Here’s how you can retrieve Falco logs to see the detections:
kubectl logs -n falco -l app.kubernetes.io/name=falco -f
When Falco detects a suspicious event, it will output a message. For example, you might see something like this:
{"@timestamp":"2023-10-27T10:30:00.123456789Z","output":"10:30:00.123456789: Evicted container (id=...) from node ...","priority":"WARNING","rule":"Evicted container","time_since_`: `0.000000000","nodename":"your-node-name","container.id":"your-container-id","container.name":"your-container-name","proc.name":"containerd","proc.cmdline":"...","proc.ppid":"...","proc.pid":"...","user.name":"root","fd.name":"/var/lib/docker/overlay2/...","fd.type":"file","evt.type":"open","evt.args":"...","container.runtime":"docker","container.image":"...","k8s.pod.name":"your-pod-name","k8s.namespace.name":"your-namespace","k8s.node.name":"your-node-name","k8s.pod.uid":"...","k8s.container.name":"your-container-name","k8s.container.id":"...","k8s.deployment.name":"your-deployment-name","k8s.replicaset.name":"your-replicaset-name","k8s.statefulset.name":"your-statefulset-name"}
This specific log entry indicates that a container was evicted, a common Kubernetes event that Falco can flag.
The real power of Falco lies in its extensibility. You can write custom rules to detect specific threats relevant to your applications.
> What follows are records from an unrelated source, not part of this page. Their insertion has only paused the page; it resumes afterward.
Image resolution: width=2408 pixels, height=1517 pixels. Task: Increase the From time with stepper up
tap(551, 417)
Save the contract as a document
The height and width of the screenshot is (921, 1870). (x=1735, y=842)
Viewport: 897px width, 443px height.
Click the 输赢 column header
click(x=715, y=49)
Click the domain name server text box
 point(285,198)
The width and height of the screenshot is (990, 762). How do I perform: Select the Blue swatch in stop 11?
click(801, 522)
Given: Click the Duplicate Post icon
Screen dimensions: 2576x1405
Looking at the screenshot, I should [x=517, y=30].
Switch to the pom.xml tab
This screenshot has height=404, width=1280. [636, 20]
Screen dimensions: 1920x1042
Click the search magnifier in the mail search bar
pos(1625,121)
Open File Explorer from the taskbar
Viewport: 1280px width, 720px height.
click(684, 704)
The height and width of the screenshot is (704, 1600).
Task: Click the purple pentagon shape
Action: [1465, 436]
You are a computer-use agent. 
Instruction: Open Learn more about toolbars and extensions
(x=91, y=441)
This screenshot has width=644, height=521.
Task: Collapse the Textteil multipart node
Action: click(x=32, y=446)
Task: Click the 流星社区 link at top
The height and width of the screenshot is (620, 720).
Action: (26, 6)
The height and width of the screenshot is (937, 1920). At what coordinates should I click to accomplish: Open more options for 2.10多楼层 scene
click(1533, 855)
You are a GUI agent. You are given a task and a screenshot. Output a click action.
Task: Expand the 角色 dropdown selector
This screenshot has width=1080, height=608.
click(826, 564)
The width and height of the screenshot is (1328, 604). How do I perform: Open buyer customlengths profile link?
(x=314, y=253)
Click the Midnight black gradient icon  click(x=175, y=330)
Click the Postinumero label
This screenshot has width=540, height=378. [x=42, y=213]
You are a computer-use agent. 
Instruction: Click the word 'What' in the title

The rules are written in a DSL that allows you to define conditions based on system call arguments, process names, user IDs, and even Kubernetes metadata like pod names and namespaces.
For instance, if you wanted to alert on any attempt to execute sh or bash within a specific application’s pods, you could define a custom rule. This rule would look for the execve syscall, check if the executable name is sh or bash, and then filter by the k8s.deployment.name or k8s.pod.name to scope it to your application.
One of the less obvious aspects of Falco’s operation is how it handles the kernel module versus eBPF. While a kernel module provides the most direct access to system calls, eBPF (extended Berkeley Packet Filter) offers a more robust and secure alternative. Modern Falco installations often default to using eBPF, which runs in a sandboxed environment within the kernel, reducing the risk of kernel panics and simplifying deployment across different kernel versions. The eBPF probe is loaded into the kernel and hooks into specific syscall entry points to capture the necessary data.
The next step in mastering Falco is understanding its rich rule set and how to tailor it for your specific environment.